Quote Originally Posted by Stubear View Post
Science: Comparing two or more similar things in an environment where the variables are known and posting an unbiased account of the results.

Science is watertight, clear, concise and backed up by empirical evidence that was generated using a fair and unbiased experiment.

Pseudoscience is fluff, smoke, mirrors, political spin or uses falsified evidence. I'm not saying its always wrong, but it is definately misleading and uses a bit of truth to cover a load of junk.

Science has a scientific process that it follows, pseudoscience doesnt.
By your definition of science, it sounds like a double blind taste test to determine which of two types of chocolate tastes better would be scientific. While the process may be scientific, I don't think the results are. Or I could compare the temperatures of two beakers of water by smelling them. I'm comparing them, I know the variables, and the test is unbiased. Is that science?

Why is science watertight? What about the process makes it so? How many scientific papers do you read that are clear and concise?

To say that science has a scientific process is quite circular. What are the criteria for a process to be scientific. For all you've said, though there is a start in your first section, there is very little definition. You've said what science is as the result of it following a "scientific process" - watertight, backed up, evidence based - but nothing about what defines something as scientific.

Quote Originally Posted by khaos View Post
Pseudoscience is practiced by philosophers, observing phenomena and theorizing models.
Like Einstein and all other theoretical physicists?

Quote Originally Posted by Seraphim View Post
After a quick trip through cyber-space in search of info on black holes, I came across the Hubble official site, which had some stuff on black holes.

OK, so the theory is that a black hole is a collapsed giant star, right?

But through the laws of conservation of matter, don't both the star and the resulting black hole both have to have the same mass?
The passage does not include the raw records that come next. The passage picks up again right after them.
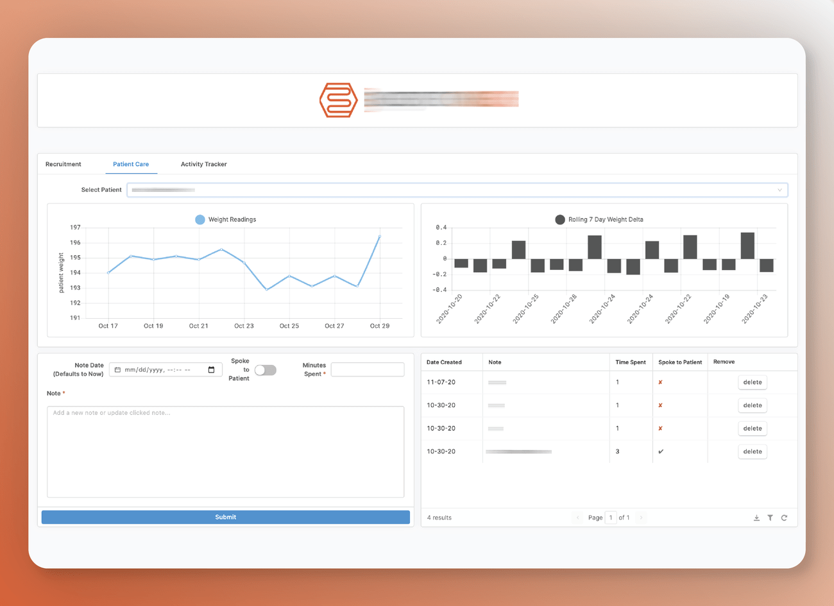This screenshot has width=834, height=606.
Task: Toggle the Weight Readings legend series
Action: (200, 219)
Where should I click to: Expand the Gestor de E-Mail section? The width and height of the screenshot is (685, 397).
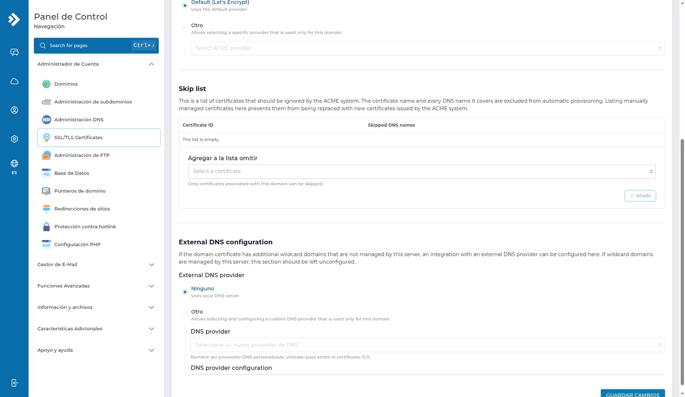(96, 264)
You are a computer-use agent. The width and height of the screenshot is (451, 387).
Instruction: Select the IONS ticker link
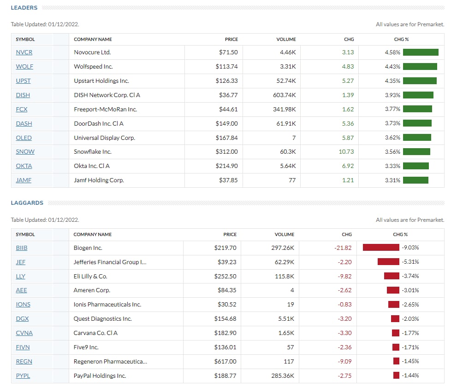point(23,305)
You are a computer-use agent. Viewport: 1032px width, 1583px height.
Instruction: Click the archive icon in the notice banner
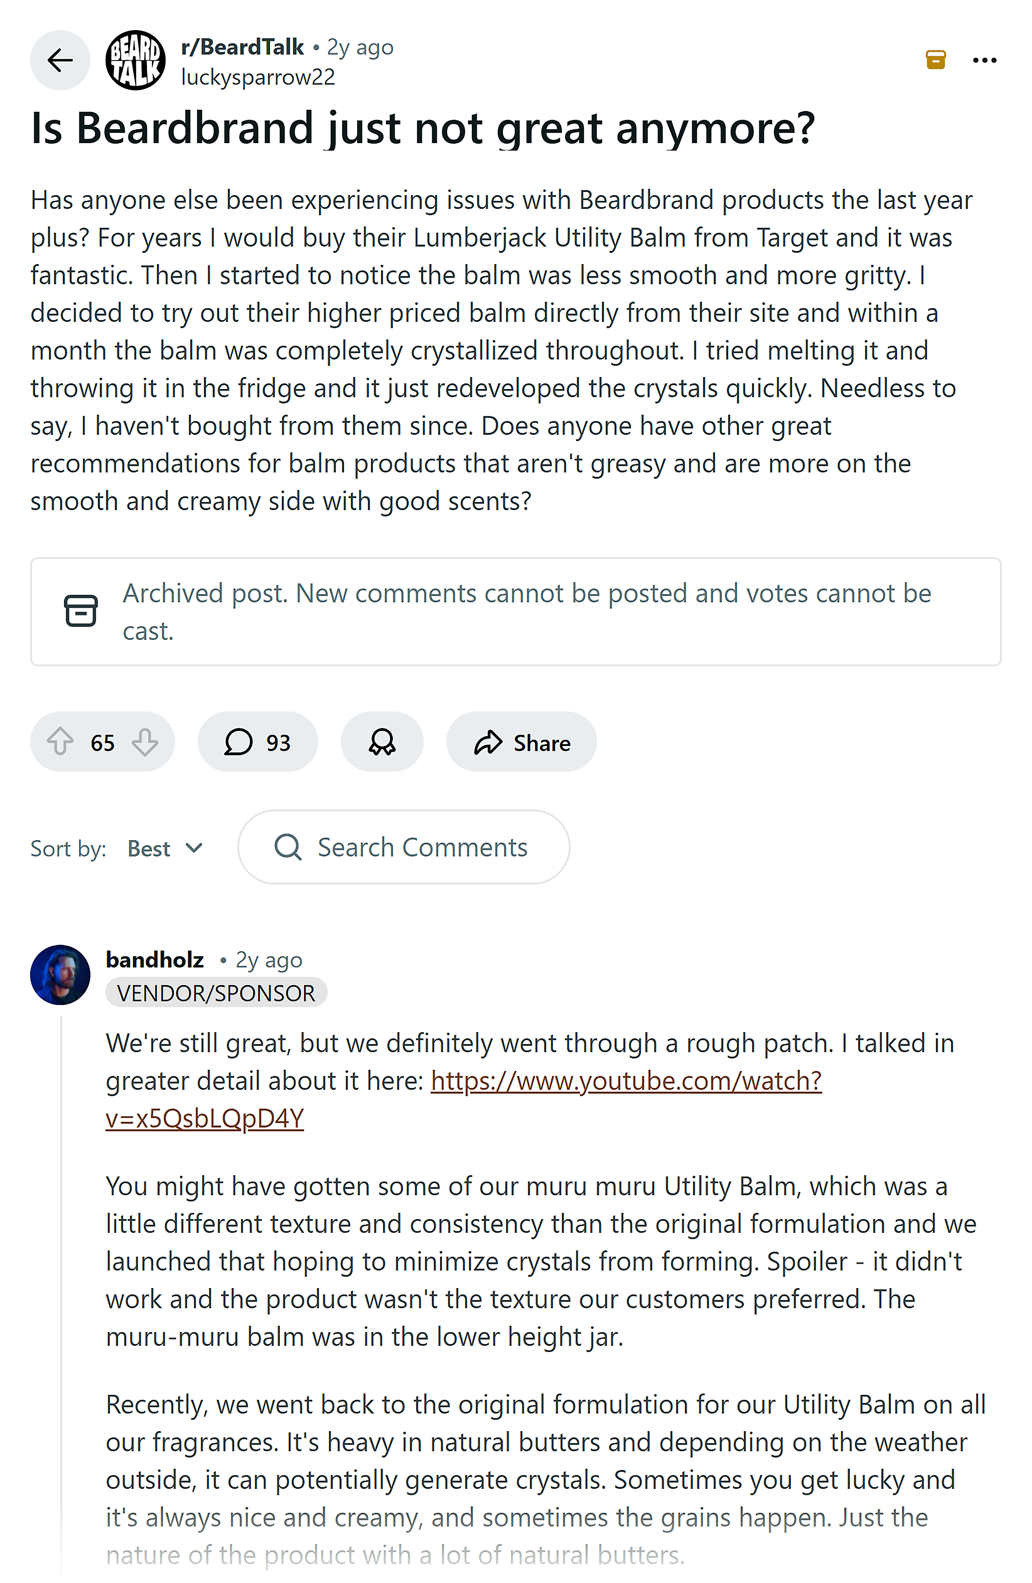point(81,611)
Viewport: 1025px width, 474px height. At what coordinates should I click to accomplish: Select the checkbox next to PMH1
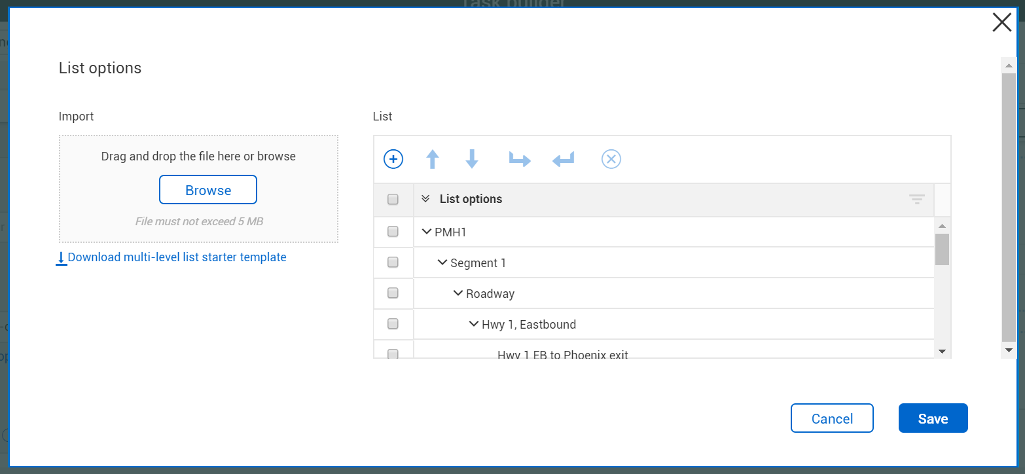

Just because it collapses, and gets smaller, does not therefore increase it's mass, and make it all of a suddden a different gravitational force. The gravity per unit area would certainly be higher, but the overall mass must still be the same. And on a cosmic scale, does it matter if the mass is a few thousands of miles in diameter, or the size of a loaf of bread, if the nearest object is x millions of miles away?



Another ψάρια-science topic (since it may fall niether ubnder science, nor psuedo-science, I'm making a third category: fishy science): the Big Bang and the expanding universe.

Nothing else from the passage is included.